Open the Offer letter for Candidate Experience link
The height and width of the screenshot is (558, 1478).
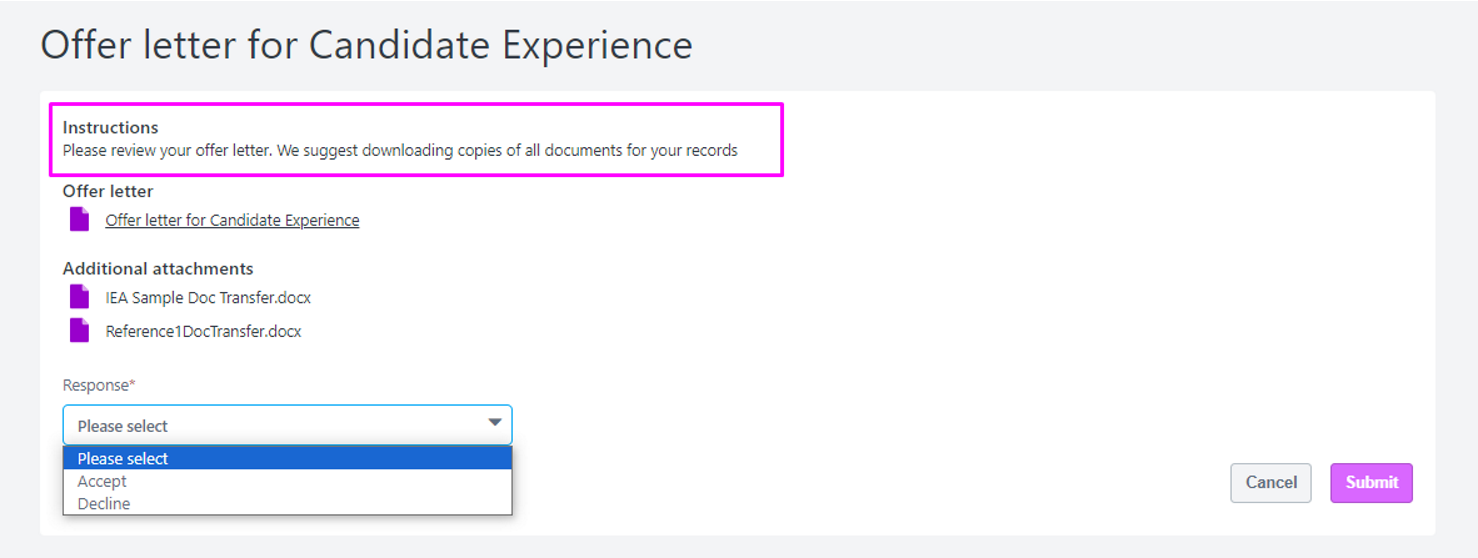pyautogui.click(x=232, y=220)
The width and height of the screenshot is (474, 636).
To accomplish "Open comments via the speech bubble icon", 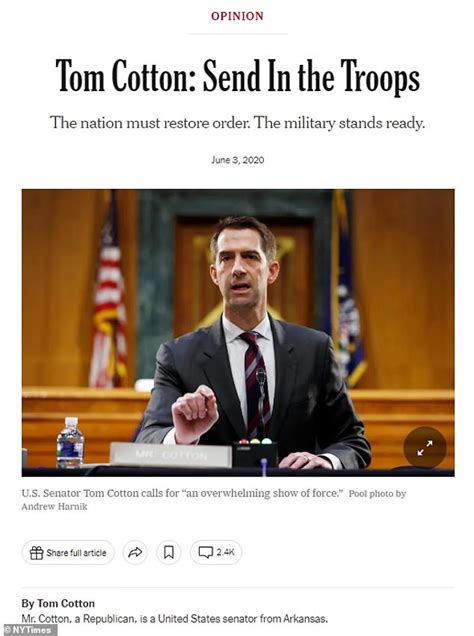I will click(206, 552).
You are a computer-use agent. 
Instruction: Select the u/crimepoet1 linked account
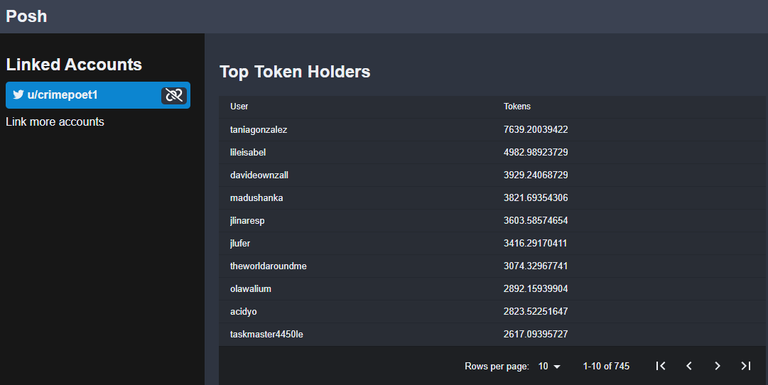tap(98, 95)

-*-

Directions for this task: Nothing but the lines from the one holding "Instruction: Select the" through the final line of the records above belongs in the answer, each retyped exactly; omit the pictures.

Output below:
Instruction: Select the u/crimepoet1 linked account
tap(98, 95)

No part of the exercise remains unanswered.